Casadesus-Masanell and Ghemawat found, to their surprise, that Linux’s advantages by themselves didn’t mean Linux would ultimately oust Windows, because of Windows’ initially dominant market share.
“This result holds true regardless of the strength of Linux’s demand-side learning. Furthermore, the result persists regardless of the intrinsically better design and potential differential value of Linux,” they said in an interview with Working Knowledge, a Harvard Business School publication. “In other words, harnessing demand-side learning more efficiently is not sufficient for Linux to win the competitive battle against Windows.”
Demand-side learning is the researchers’ term for the open-source development model’s ability to take advantage of suggestions and contributions from users.
One factor that could allow Linux to win is “strategic buyers”—large organizations such as governments and big companies, which commit to buying Linux because they feel more comfortable having access to source code. “This may be one main reason why Microsoft has been providing chunks of Windows’ source code to governments,” the researchers said.
Another surprise was that the spread of improperly licensed copies of Windows can actually help Microsoft, as long as it’s mostly going to people who wouldn’t ordinarily be paying for the software. That’s because the more people using the software, the greater its network effects, which make the software more valuable and allow Microsoft to charge more.
Windows piracy also helps to dampen enthusiasm for Linux, they said. “We found that in countries where piracy is highest, Linux has the lowest penetration rate,” said Casadesus-Masanell and Ghemawat.
The third finding that surprised the two researchers was that Linux doesn’t necessarily imply better “social welfare” effects than Windows. Whatever positive effects open source may offer, Linux’s popularity means that developers aren’t working to full efficiency, since they’re dividing their efforts between two operating systems.
“With a monopoly, the efforts to develop new software and improve the platform are directed towards one system only, and this may turn out to be better from a social welfare perspective,” the researchers said.
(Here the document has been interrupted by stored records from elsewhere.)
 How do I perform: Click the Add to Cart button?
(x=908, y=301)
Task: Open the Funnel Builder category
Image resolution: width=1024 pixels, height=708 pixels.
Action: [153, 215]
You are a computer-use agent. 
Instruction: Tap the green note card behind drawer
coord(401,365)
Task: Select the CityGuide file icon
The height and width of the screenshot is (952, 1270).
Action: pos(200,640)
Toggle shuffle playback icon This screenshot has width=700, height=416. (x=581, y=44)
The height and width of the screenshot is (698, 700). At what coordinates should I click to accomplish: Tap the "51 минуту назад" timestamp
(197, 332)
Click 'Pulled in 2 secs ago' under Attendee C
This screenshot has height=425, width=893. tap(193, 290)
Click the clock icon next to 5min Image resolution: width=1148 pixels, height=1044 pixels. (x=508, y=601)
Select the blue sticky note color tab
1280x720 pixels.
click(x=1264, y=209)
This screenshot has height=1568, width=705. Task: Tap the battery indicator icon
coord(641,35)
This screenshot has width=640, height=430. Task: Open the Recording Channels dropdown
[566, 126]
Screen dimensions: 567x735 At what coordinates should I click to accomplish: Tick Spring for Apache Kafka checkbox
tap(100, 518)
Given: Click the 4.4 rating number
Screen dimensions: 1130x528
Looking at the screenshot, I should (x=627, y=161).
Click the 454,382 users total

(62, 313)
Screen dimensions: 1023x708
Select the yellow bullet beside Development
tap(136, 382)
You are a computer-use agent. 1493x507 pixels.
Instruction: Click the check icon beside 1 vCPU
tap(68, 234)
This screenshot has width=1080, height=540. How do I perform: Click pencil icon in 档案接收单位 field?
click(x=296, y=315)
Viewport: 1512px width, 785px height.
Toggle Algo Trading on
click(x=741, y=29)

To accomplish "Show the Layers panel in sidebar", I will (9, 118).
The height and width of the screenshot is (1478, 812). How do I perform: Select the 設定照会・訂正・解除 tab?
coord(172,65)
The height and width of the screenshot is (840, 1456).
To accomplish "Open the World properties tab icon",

The findings suggest particular ways Microsoft can hobble Linux, which largely are things Microsoft is already doing—such as attempting to increase its own “demand-side learning,” as well as making it as difficult as possible for Windows applications and Microsoft Office documents to run on Linux.
Microsoft can’t expect it to be easy to win against Linux, however. “Given that Linux was born in 1992 in an industry already dominated by Microsoft, and given that the financial motive is secondary, it will be very hard for anyone to oust Linux,” the authors said.
The researchers admit that the formal economic model they’ve constructed is highly simplified, and may not reflect important factors that exist in the real world.
One issue they’re planning to research in the future, for example, is the mysterious incentive to contribute to open source in the first place. “The economic approach may shed light on why supposedly rational individuals are willing to spend valuable time and effort without extrinsic, financial incentives,” the researchers said.
Only an economist could ponder why people might do something for anything other than money.